JVM a déjà souligné les limites de la manette et de la ludothèque Wii. Mais rien n'indique que le jeu vidéo "traditionnel" soit menacé par l'élargissement du marché. Les jeux immersifs et ambitieux séduisent encore un public énorme. Bioshock : plus de 2 millions d'exemplaires vendus ; Metal Gear Solid 4 : 4 ; Halo 3 : 8 ; Call of Duty 4 ou GTA IV : 10 ! Et le succès des récents Fallout 3, Fable 2, Dead Space ou Mirror's Edge semble assuré. Le "casual" ne tuera donc pas le "hardcore". Au contraire, un éditeur comme Ubisoft respire encore mieux financièrement grâce aux jeux "casual" qu'il produit. Ce qui lui permet, par exemple, de décaler la sortie d'un jeu "hardcore" comme Splinter Cell : Conviction jusqu'à en être satisfait. Pour l'instant, l'influence du "casual" sur les jeux "hardcore" se révèle même plutôt bénéfique. En voulant créer des titres plus accessibles, les game designers pensent davantage au confort des joueurs et améliorent le gameplay en fonction de leurs réactions. Ils se débarrassent ainsi des pires travers des jeux des années 80 et 90 : difficulté aberrante, système de contrôle inutilement complexe, interfaces absconses... Et en vue de toucher un public plus important, certains game designers, de David Cage (Heavy Rain) à Dan Houser (GTA IV), consacrent plus d'efforts au scénario, à la direction artistique, aux émotions et thèmes communiqués... On ne peut que s'en réjouir.




Max peine
Max Payne, le film, ou comment faire un max de peine… aux fans. Première erreur : le casting. Mark Wahlberg en Max Payne, comme dirait l’autre : "Ah la boulette !". Avouez qu’il y a plus crédible que lui : d’autres acteurs possédaient un physique et un jeu plus proche du personnage d’origine. Sans parler des rôles secondaires : nous avons le Fernando Sucre de Prison Break, l’ex-maman du docteur Grey de Grey’s Anatomy... Mais le plus drôle est le personnage du flic des affaires internes, majestueusement interprété par Ludacris, rappeur à ses heures perdues et parfois acteur, par exemple dans Fast and Furious 2. Bref, grosse déception. Point positif : ils ont respecté les décors et la mise en scène. Dommage que l'histoire n’ait, elle, rien à voir du tout avec celle du jeu... Du coup, je me pose une question : pourquoi les producteurs n’ont-ils pas engagé les scénaristes du jeu ?
- Daniel -

La réponse est simple : selon Scott Miller (producteur du premier Max Payne), l'éditeur Rockstar Games, après avoir acheté les droits du jeu à 3D Realms, a tenté plusieurs fois de mettre un terme à ce projet de film, y compris en utilisant des moyens juridiques. Jusqu'à présent, les dirigeants de Rockstar ont en effet rejeté toutes les propositions d'adaptations cinématographiques de leurs jeux (GTA inclus). Selon Miller, Rockstar a même refusé de transmettre du matériel qui aurait aidé à la pré-production du long-métrage. Dans ces conditions, comment s'étonner que les créateurs du jeu n'aient pas participé à l'écriture du film ? Scott Miller lui-même a publiquement critiqué les personnages et le scénario de cette adaptation... avant de se rétracter quelques jours plus tard en déclarant être fier du film. "C'est un miracle que Max Payne ait pu atteindre le grand écran, expliquait-il. On pourrait faire un livre sur le chemin périlleux emprunté par le projet, jalonné par différents studios, scripts, et même procès".

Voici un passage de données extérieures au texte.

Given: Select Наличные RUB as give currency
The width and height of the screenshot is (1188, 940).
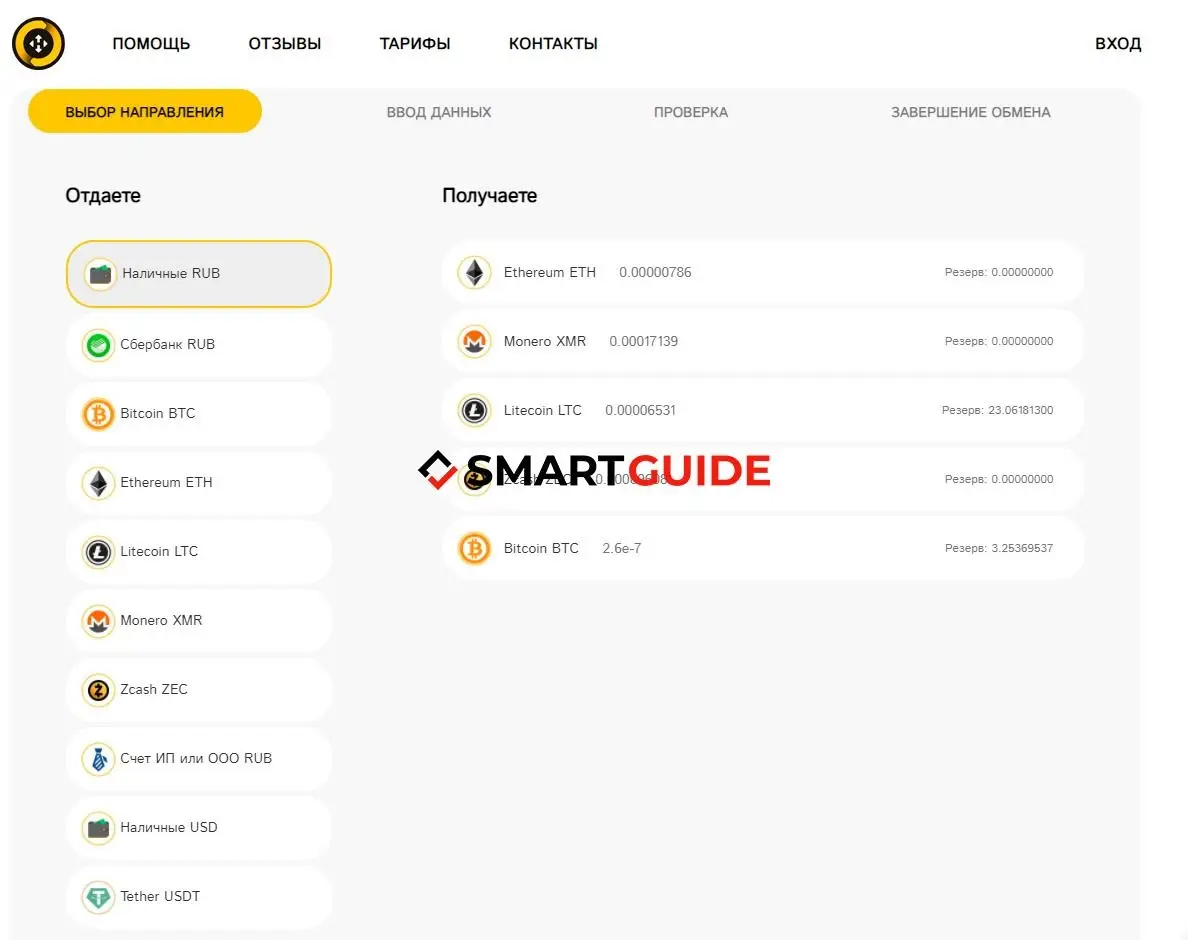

Cel-shading, l'incroyable vérité
J'ai beau avoir cherché des informations sur le cel-shading (ce fameux style graphique à l'aspect cartoon), je n'arrive toujours pas à analyser si les décors de Dragon Quest : l'Odyssée du Roi maudit, ou même ceux des Dragon Ball Z : Budokai utilisent ce procédé, ou s'il s'agit d'une 3D "normale". Même en fouillant bien sur Internet, tout porte à croire que seuls les personnages de ces jeux sont "cel-shadés" : en effet, eux seuls ont des contours noirs... Pourtant les personnages de The Legend of Zelda : the Wind Waker n'en ont pas non plus, or le jeu utilise le cel-shading ! Est-ce un choix d'appliquer un contour noir afin de créer un jeu au design "manga" ? Et les décors de ce Zelda sont-ils eux aussi en cel-shading ?
- Julien -

Vous avez vu juste : le cel-shading de Dragon Quest VIII et de la série Budokai ne s'applique en effet qu'aux personnages. The Wind Waker, de son côté, est entièrement cel-shadé : même ses décors bénéficient de ce rendu en aplats si particulier, qui émule l'apparence d'un dessin à la main (notons cependant que certains éléments, tels les explosions, les nuages ou le brouillard sont en 2D). Quant à l'absence de contours noirs, c'est un choix qui accroît l'homogénéité, la clarté et la douceur de la direction artistique. Six ans après sa sortie, The Wind Waker n'a d'ailleurs pas, visuellement, pris une seule ride.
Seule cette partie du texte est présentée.